Background: I was looking forward to having a good time, having perfected my Lucy Van Pelt costume. But then I lost my keys. And getting to this party was a comedy of errors: First I got stuck on the grocery store line where people were writing checks and having to call the freaking manager every two seconds (twice on one order! And there were no other lanes open! 20 minutes to buy a bag of ice!) Then I got behind people going 20 mph in a 45, caught every single light, and was unable to stop sweating from the tizzy I had when I lost my keys. I arrived late, disheveled, frustrated and stressed. I was mad at myself, and also feeling like crap physically.

Here's the really bad part, the part I've not confessed to y'all. Some of you know this a little, and others have no idea. But for the last, oh, month or so, maybe longer, I've been slipping up on the "I don't smoke" part of my identity. Oops. No wait--that's not enough emphasis.

OOPS!!!!!!!!!!!

Better.

It began with alcohol, as these sorts of things often do, and I wasn't too terribly worried. But then it began to get worse. A couple of personal disappointments, and I'd bum a cig from the neighbor. A couple of beers out and I'd bum from a stranger. At one point I bought a pack, smoked a couple and gave it away. Then I bought two packs--BOGO. I smoked a couple, and figured I'd give the pack to the neighbor. But I didn't. Not immediately.

Do you see where this is going? Well this weekend I was bound and determined to make sure that I didn't continue let myself slip into a pattern that I really, really didn't want. So I said to myself that no matter what, I was not going to smoke Saturday night.

And then in that long line at the grocery store, after losing my keys and having to put up with asinine grocery staff, I bought a pack.

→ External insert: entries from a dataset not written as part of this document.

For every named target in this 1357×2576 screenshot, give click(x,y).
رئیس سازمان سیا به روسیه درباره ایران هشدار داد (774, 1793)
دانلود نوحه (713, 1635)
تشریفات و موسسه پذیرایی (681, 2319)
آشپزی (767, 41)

And smoked a couple on the way to the party.

So add extremely disappointed in myself to the list of things I was feeling when I arrived.

I sat away from other people for a minute, hoping that I could just brush the pissyness off. I saw a friend, probably the only one there that I feel really close to, and called the friend over. The friend was getting their partner a beer but said they'd stop back in just a second. The friend returned, and a few seconds later the partner showed up. I explained a little bit about why I was frazzled, and then the partner looked at me and said:

"You realize you're a smoker again, don't you Stew? You might as well just admit it."

I was flabbergasted. That is the LAST thing I needed to hear--extremely hurtful. I just stared.

"I mean, you'd rather I straight up tell you the truth than lie to you, right?"

I just stared again. Then I walked into the other room. I sat there, seething. What the FUCK? Why did this person decide that was an appropriate thing to say? Did they think it would somehow be HELPFUL to kick me in the stomach? Within a few moments, the person came to find me.

"I'm sorry Stew, I didn't know that was a sore point." (Um....yes you did--I've known you for how many years?)

Drama Person tried to back out but none of the explanations were flying with me. It boiled down to Drama Person being hateful because of someone else not meeting Drama person's needs.

This isn't the first time I've dealt with similar issues. I've decided to avoid Drama Person as best I can.